The Guardian Monday, March 15, 1999. (G2 supplement page 4)

Stone trial witness ‘lied’

Claim by witness’s mother
adds to concern over safety of conviction

Audrey Gillan

A WITNESS in the Michael Stone murder trial lied under oath when she said he had blood on his T-shirt the morning after the killings, her mother claimed last night.

Jean Batt said that police investigating the killings had also offered her the chance of a £20,000 reward, a letter to the judge to help in her appeal against a heroin conviction and a prison of her choice if she said the same thing as her daughter – but she refused.

Mrs Batt’s daughter Sheree told the jury that Stone came to her house the day after Lin and Megan Russell were bludgeoned to death and Josie Russell was left for dead in a hammer attack, and that he had blood on the neck of his T-shirt. Mrs Batt claims the police “rounded off” the date for her daughter because she couldn’t remember it.

The police were not available for comment last night.

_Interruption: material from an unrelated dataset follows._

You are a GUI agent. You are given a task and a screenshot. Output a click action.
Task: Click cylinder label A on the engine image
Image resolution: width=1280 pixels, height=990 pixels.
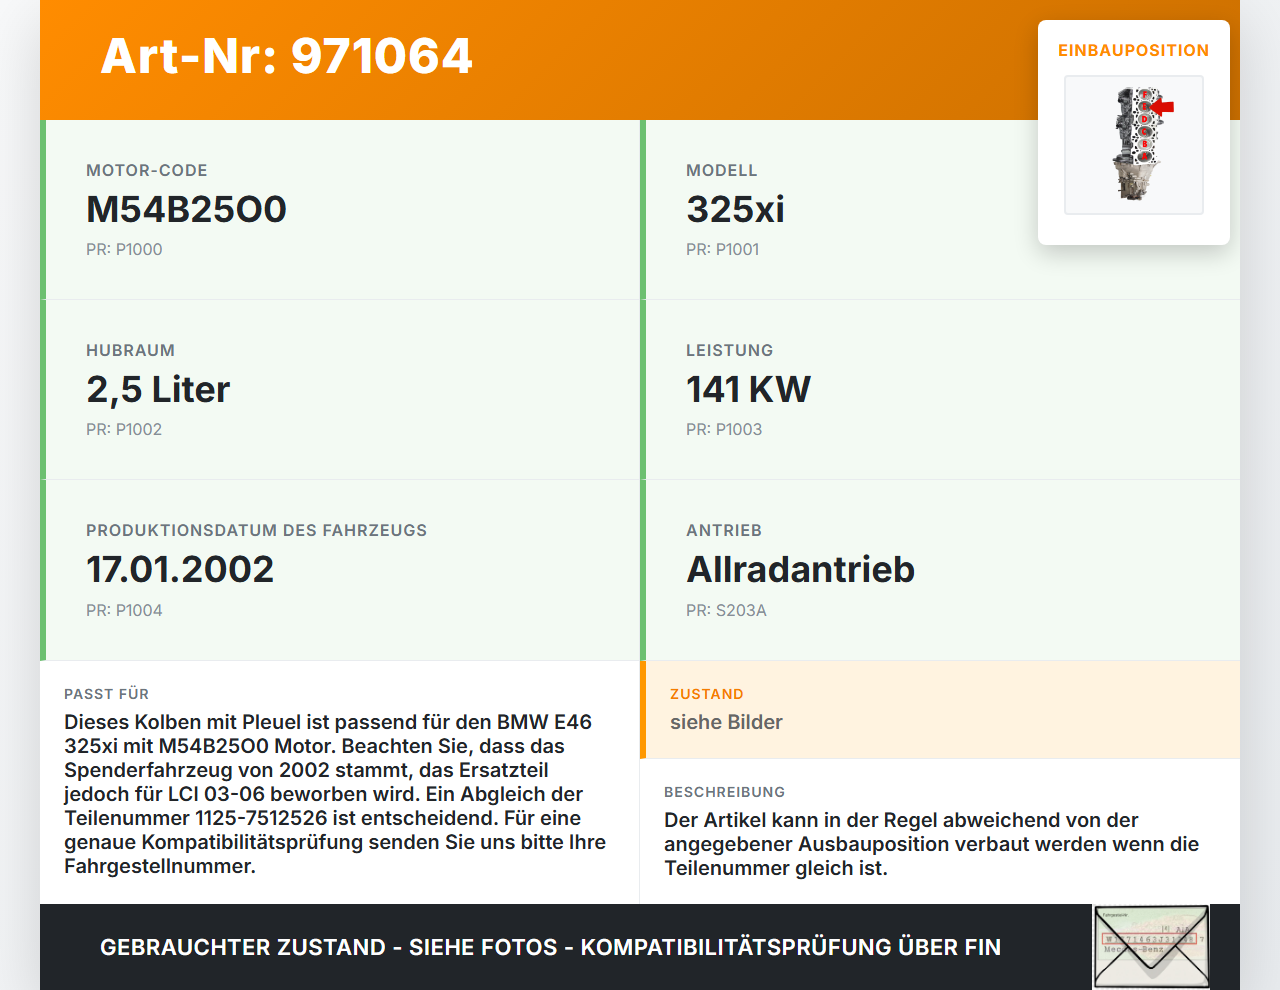point(1145,156)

The killings took place on July 9, 1996, but Mrs Batt claims the day Stone had blood on his T-shirt was July 23. She remembers it, she says, because she had seen Stone with the blood on his T-shirt and it was the day before she visited her son Kerry in prison on the Isle of Wight. Police checked prison records to confirm her story.

The claim adds to mounting concern over the safety of Stone’s conviction. Just days after he was given three life sentences, another witness in his trial, Barry Thompson, admitted he had committed perjury while giving evidence. The matter is now the subject of an independent police investigation. Stone was convicted by a 10-2 majority verdict, but there was no forensic evidence or positive identification of him at the scene of the crime. The key to his conviction was his alleged confessions to three convicts, including Thompson, and the evidence of Batt and her boyfriend, Lawrence Calder – who also said Stone had blood on his T-shirt but couldn’t remember when.

Stone is awaiting leave to appeal his conviction. His solicitor, Derek Hayward, said that if what Mrs Batt said was true then it was of grave concern. “It is such a large amount of money and it must be of concern because it shows the manner in which the inquiry was conducted,” he said.

Stone’s sister Barbara said Mrs Batt’s claims called into question the reliability of a number of witnesses. “I really believe that my brother was fitted up. The fact that Jean Batt was offered this makes you wonder what some of the others were offered,” she said.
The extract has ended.